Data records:
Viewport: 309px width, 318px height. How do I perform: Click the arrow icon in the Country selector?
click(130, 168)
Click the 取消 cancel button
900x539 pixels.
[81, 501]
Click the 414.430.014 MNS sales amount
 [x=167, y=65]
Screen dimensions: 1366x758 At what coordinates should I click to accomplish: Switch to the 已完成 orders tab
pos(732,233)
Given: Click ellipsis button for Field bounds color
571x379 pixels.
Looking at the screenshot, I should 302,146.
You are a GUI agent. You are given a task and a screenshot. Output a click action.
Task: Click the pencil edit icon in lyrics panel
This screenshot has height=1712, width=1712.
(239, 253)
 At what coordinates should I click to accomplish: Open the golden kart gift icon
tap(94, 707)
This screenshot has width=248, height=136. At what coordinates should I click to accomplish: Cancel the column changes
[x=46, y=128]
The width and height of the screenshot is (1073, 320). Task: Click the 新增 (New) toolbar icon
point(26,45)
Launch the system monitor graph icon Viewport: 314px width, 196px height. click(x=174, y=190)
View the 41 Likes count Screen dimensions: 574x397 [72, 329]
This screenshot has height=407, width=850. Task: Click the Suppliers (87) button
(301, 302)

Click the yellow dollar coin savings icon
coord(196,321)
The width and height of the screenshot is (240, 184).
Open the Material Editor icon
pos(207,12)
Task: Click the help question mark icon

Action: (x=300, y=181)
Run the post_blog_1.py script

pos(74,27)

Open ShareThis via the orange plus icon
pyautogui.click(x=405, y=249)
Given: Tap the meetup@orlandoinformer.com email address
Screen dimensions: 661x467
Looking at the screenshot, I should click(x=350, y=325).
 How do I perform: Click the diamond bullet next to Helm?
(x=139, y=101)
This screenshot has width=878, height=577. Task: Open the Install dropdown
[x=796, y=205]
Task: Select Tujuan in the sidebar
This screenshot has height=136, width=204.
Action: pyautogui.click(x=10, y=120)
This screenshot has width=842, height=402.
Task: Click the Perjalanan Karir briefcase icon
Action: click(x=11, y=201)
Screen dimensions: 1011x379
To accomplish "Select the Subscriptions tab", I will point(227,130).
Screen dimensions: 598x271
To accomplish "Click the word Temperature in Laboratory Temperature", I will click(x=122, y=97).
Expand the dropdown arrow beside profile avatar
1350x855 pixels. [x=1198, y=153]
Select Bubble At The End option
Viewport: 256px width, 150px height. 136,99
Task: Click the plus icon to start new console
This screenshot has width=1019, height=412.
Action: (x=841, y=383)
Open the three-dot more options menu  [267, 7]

(THE PROBLEM) Nothing but an exact copy of the lines from the first one above through the line holding "Task: Select Tujuan in the sidebar" should be returned.

(RESPONSE)
Viewport: 309px width, 318px height. How do I perform: Click the arrow icon in the Country selector?
click(130, 168)
Click the 取消 cancel button
900x539 pixels.
[81, 501]
Click the 414.430.014 MNS sales amount
 [x=167, y=65]
Screen dimensions: 1366x758 At what coordinates should I click to accomplish: Switch to the 已完成 orders tab
pos(732,233)
Given: Click ellipsis button for Field bounds color
571x379 pixels.
Looking at the screenshot, I should 302,146.
You are a GUI agent. You are given a task and a screenshot. Output a click action.
Task: Click the pencil edit icon in lyrics panel
This screenshot has height=1712, width=1712.
(239, 253)
 At what coordinates should I click to accomplish: Open the golden kart gift icon
tap(94, 707)
This screenshot has width=248, height=136. At what coordinates should I click to accomplish: Cancel the column changes
[x=46, y=128]
The width and height of the screenshot is (1073, 320). Task: Click the 新增 (New) toolbar icon
point(26,45)
Launch the system monitor graph icon Viewport: 314px width, 196px height. click(x=174, y=190)
View the 41 Likes count Screen dimensions: 574x397 [72, 329]
This screenshot has height=407, width=850. Task: Click the Suppliers (87) button
(301, 302)

Click the yellow dollar coin savings icon
coord(196,321)
The width and height of the screenshot is (240, 184).
Open the Material Editor icon
pos(207,12)
Task: Click the help question mark icon

Action: (x=300, y=181)
Run the post_blog_1.py script

pos(74,27)

Open ShareThis via the orange plus icon
pyautogui.click(x=405, y=249)
Given: Tap the meetup@orlandoinformer.com email address
Screen dimensions: 661x467
Looking at the screenshot, I should click(x=350, y=325).
 How do I perform: Click the diamond bullet next to Helm?
(x=139, y=101)
This screenshot has width=878, height=577. Task: Open the Install dropdown
[x=796, y=205]
Task: Select Tujuan in the sidebar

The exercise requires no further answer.